Montale, il poeta che
accoglieva nei suoi versi le fragilità umane assegnando alla Poesia il
compito di spalancare agli uomini la porta del comunicare tra loro per
riscattare la Dignità, nel suo discorso a Stoccolma, in occasione del
conferimento del Nobel (12 Dicembre 1975) asseriva (cito testualmente):
“ … Esistono
in coabitazione due poesie, una delle quali è di consumo immediato e muore
appena espressa, e l'altra può dormire i suoi sogni tranquilla. Un giorno si
risveglierà, se avrà la forza di farlo...”.
Bene! E allora
evviva al mondo anacronistico (?) di Pardini, abitato da zufoli e litofoni,
da pampini rossici o vermigli frutti!
Rimanga desto il
suo canto che non si è mai addormentato!
Gliene sarò
riconoscente.
E citando ancora
testualmente Montale nel finale della sua Nobel Lecture:
“ … non
solo la poesia, ma tutto il mondo dell'espressione artistica o sedicente tale è
entrato in una crisi che è strettamente legata alla condizione umana, al nostro
esistere di essere umani, alla nostra certezza o illusione di crederci esseri
privilegiati, i soli che si credono padroni della loro sorte e depositari di un
destino che nessun altra creatura vivente può vantare … “
Chi non vuole
andare alla deriva deve ancorarsi con tenacia alle sponde di un passato più
presente che mai: ne abbiamo bisogno per sconfiggere il malcelato nichilismo
intellettuale del Nuovo e della Dittatura del pacchiano.
Roberto Mestrone
Poter apprezzare così, contemporaneamente, due Maestri come Nazario Pardini e Roberto Mestrone, è davvero gratificante.
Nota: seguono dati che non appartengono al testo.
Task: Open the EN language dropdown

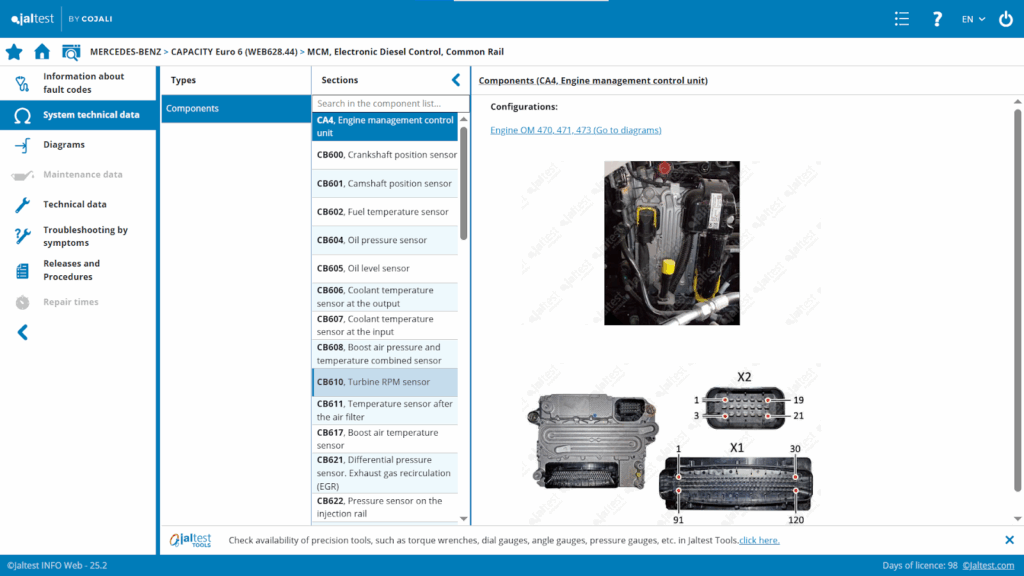Action: (x=973, y=19)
Ho letto la poesia " Cantavamo" e subito, mi ha rapita in un canto. Ha detto tutto, Roberto Mestrone, nella sua chiarissima critica letteraria. L'uso dei termini ha poco di anacronistico e ben si sposano al tempo verbale utilizzato. Io, che appena sfioro la poesia, quella vera, non posso fare altro che restare con la meraviglia dei versi..."aperti al cielo colle loro croci."